WHAT TO WORK ON: Put the entries from the line with "Task: Toggle the Collaborate menu option" up to and including the line with "coord(271,106)" into a Markdown table with the columns No. and Text, numbering each row and leaving out blank lines.

DATA FOR THIS EXERCISE:
<<<<
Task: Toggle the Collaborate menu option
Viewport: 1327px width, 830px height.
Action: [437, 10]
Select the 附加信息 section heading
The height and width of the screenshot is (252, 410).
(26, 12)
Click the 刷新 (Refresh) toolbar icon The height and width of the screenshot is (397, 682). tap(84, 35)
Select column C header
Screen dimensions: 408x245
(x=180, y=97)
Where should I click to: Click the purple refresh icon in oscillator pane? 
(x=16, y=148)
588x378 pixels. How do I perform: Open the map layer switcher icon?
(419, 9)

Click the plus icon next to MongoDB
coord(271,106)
>>>>
<<<<
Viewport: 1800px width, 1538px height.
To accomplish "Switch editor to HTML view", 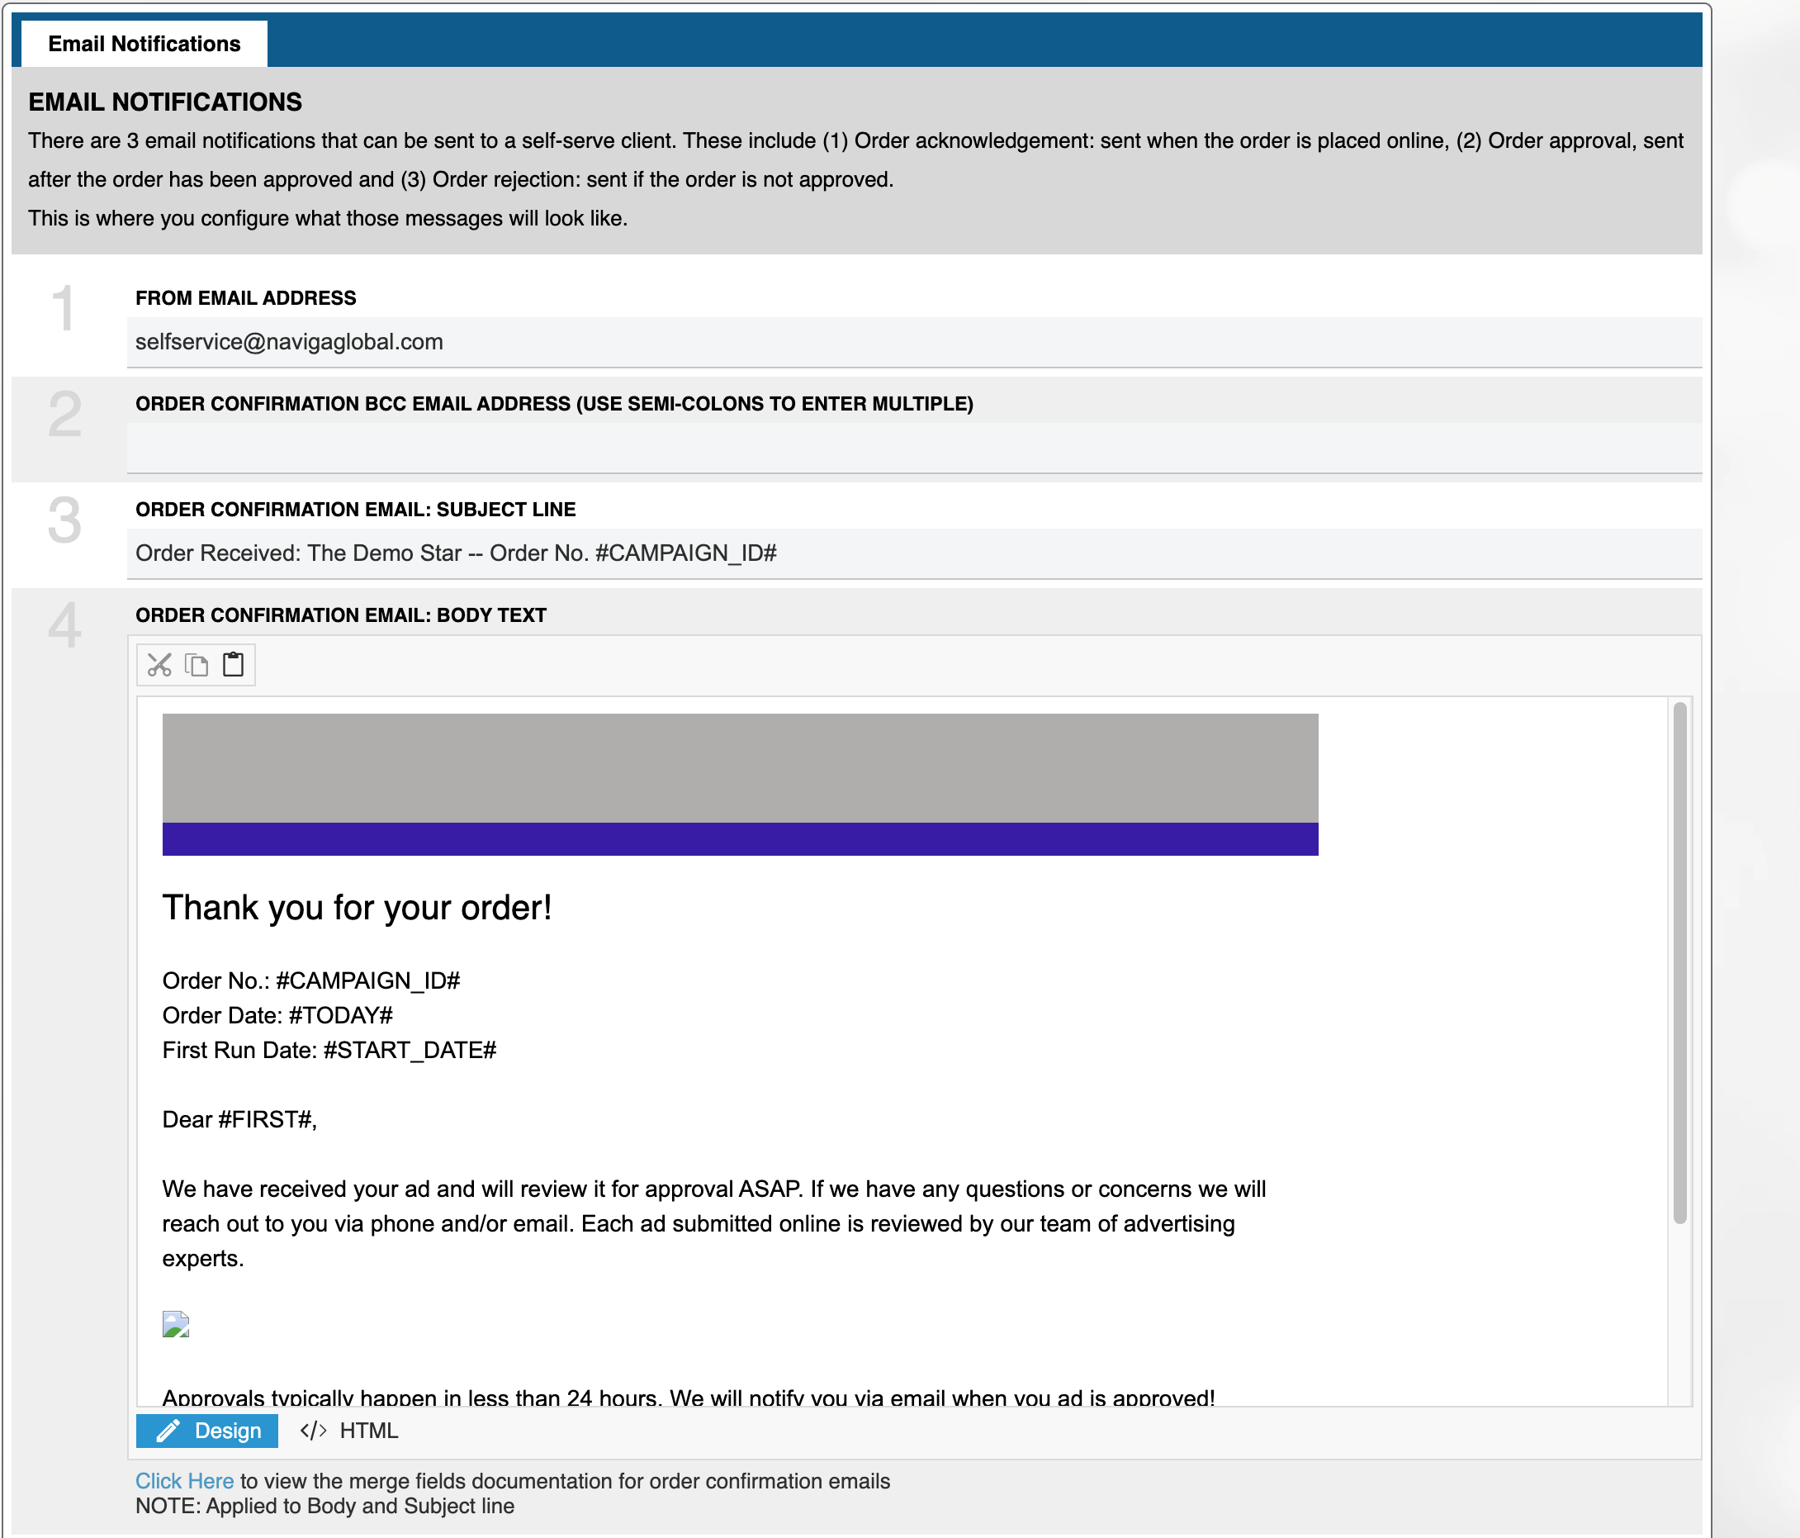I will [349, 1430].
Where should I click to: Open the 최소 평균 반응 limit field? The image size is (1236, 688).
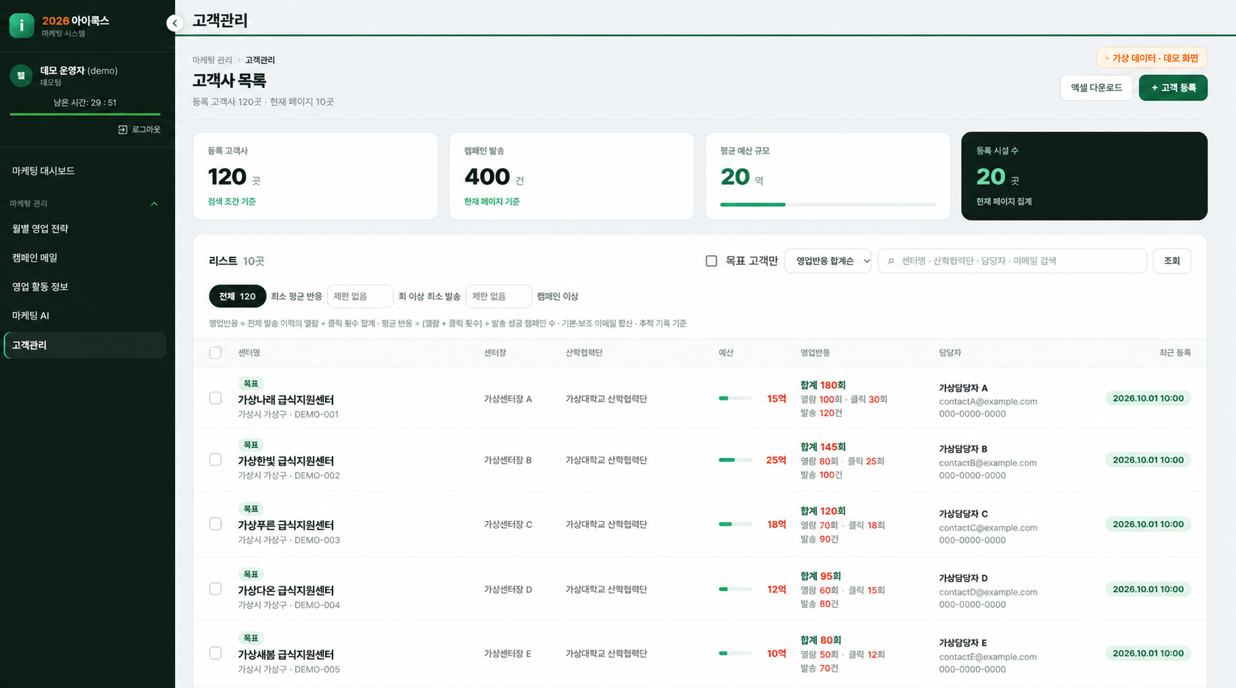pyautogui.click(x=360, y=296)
>>>>
ANSWER TO THE TASK:
| No. | Text |
|---|---|
| 1 | Task: Toggle the Collaborate menu option |
| 2 | Viewport: 1327px width, 830px height. |
| 3 | Action: [437, 10] |
| 4 | Select the 附加信息 section heading |
| 5 | The height and width of the screenshot is (252, 410). |
| 6 | (26, 12) |
| 7 | Click the 刷新 (Refresh) toolbar icon The height and width of the screenshot is (397, 682). tap(84, 35) |
| 8 | Select column C header |
| 9 | Screen dimensions: 408x245 |
| 10 | (x=180, y=97) |
| 11 | Where should I click to: Click the purple refresh icon in oscillator pane?  |
| 12 | (x=16, y=148) |
| 13 | 588x378 pixels. How do I perform: Open the map layer switcher icon? |
| 14 | (419, 9) |
| 15 | Click the plus icon next to MongoDB |
| 16 | coord(271,106) |